Una domanda semplice, ma che da sempre suscita vivaci dibattiti
(Vincent Bourquin) Una delle tappe della preparazione del Natale - insieme alla lista dei regali, alla preparazione dei biscotti, all'appendere ghirlande luminose, alla confezione della corona dell'avvento -, è l'interrogarsi sulla nascita di Gesù, in particolare l'interessarsi alla condizione di Maria. La domanda si ripresenta: Maria era vergine?

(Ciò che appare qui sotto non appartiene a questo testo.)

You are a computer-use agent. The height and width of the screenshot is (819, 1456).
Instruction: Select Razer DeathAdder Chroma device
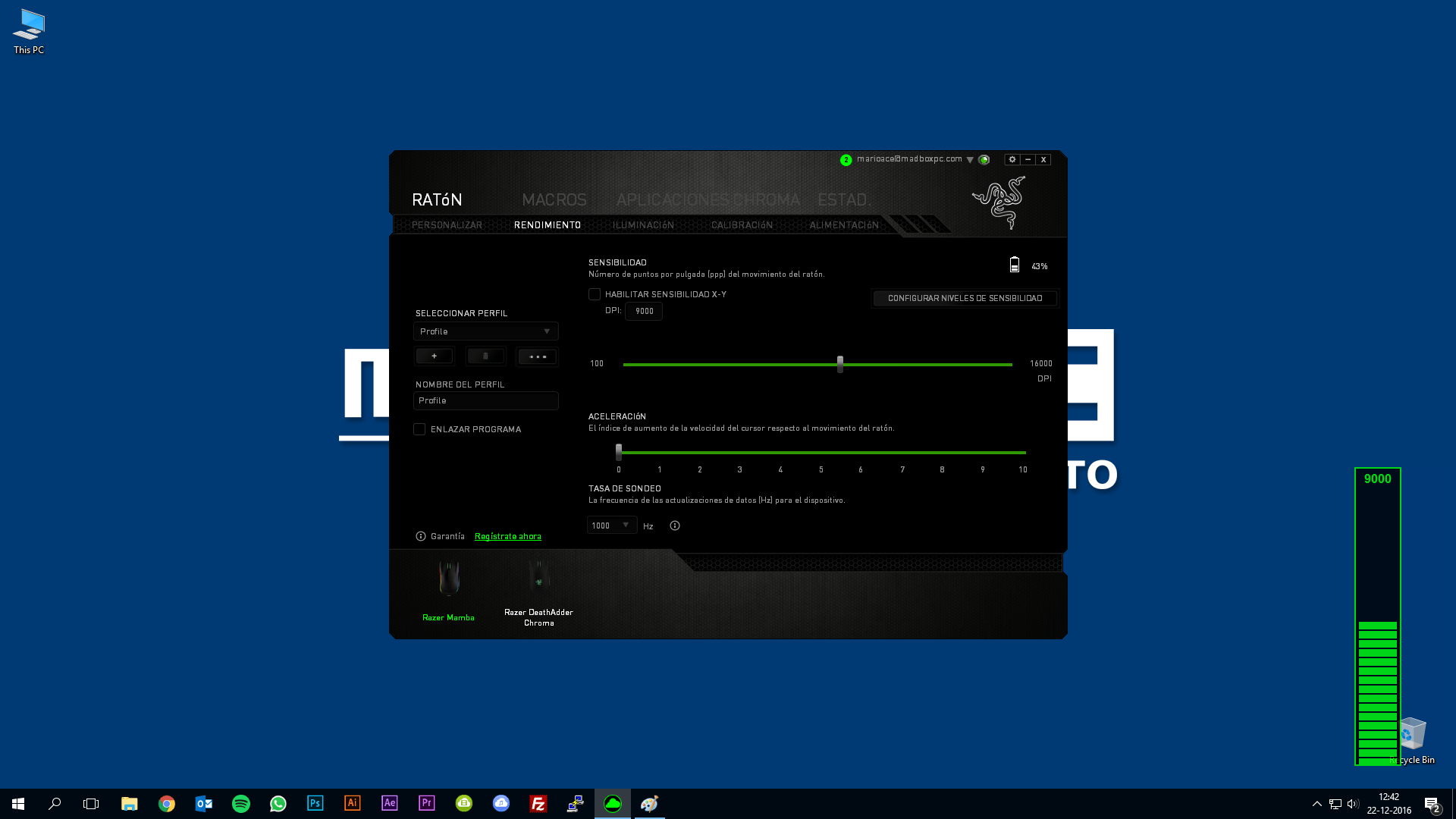pyautogui.click(x=538, y=592)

Il nocciolo della questione
L'articolo di fede secondo cui Gesù “fu concepito di Spirito Santo, nacque da Maria Vergine” fa parte del Credo apostolico, la più antica confessione di fede comune alle chiese cattoliche e protestanti. Sembrerebbe tuttavia difficile domandare a ogni cristiano di credere a questo intervento dello Spirito Santo nelle ovaie di Maria.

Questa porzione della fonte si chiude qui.